# WHAT TO WORK ON
Retype each line below precisely.

[[ GIVEN DATA open ]]

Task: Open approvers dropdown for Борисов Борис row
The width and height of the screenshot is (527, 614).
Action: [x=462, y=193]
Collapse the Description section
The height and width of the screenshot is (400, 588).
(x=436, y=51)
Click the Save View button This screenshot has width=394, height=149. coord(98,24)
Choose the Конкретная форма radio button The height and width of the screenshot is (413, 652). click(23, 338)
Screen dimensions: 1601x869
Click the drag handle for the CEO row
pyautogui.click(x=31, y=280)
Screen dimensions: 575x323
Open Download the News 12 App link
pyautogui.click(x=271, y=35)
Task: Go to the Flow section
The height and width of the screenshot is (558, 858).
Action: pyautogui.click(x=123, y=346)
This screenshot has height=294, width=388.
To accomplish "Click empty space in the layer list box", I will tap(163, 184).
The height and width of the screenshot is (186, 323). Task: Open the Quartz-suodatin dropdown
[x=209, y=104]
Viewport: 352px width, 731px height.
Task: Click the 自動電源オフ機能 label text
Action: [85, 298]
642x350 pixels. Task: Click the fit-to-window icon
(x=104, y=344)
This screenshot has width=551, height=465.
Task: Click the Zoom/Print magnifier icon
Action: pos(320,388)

[[ GIVEN DATA closed ]]

# EXERCISE RESPONSE
Task: Open approvers dropdown for Борисов Борис row
The width and height of the screenshot is (527, 614).
Action: [x=462, y=193]
Collapse the Description section
The height and width of the screenshot is (400, 588).
(x=436, y=51)
Click the Save View button This screenshot has width=394, height=149. coord(98,24)
Choose the Конкретная форма radio button The height and width of the screenshot is (413, 652). click(23, 338)
Screen dimensions: 1601x869
Click the drag handle for the CEO row
pyautogui.click(x=31, y=280)
Screen dimensions: 575x323
Open Download the News 12 App link
pyautogui.click(x=271, y=35)
Task: Go to the Flow section
The height and width of the screenshot is (558, 858).
Action: pyautogui.click(x=123, y=346)
This screenshot has height=294, width=388.
To accomplish "Click empty space in the layer list box", I will tap(163, 184).
The height and width of the screenshot is (186, 323). Task: Open the Quartz-suodatin dropdown
[x=209, y=104]
Viewport: 352px width, 731px height.
Task: Click the 自動電源オフ機能 label text
Action: [85, 298]
642x350 pixels. Task: Click the fit-to-window icon
(x=104, y=344)
This screenshot has width=551, height=465.
Task: Click the Zoom/Print magnifier icon
Action: pos(320,388)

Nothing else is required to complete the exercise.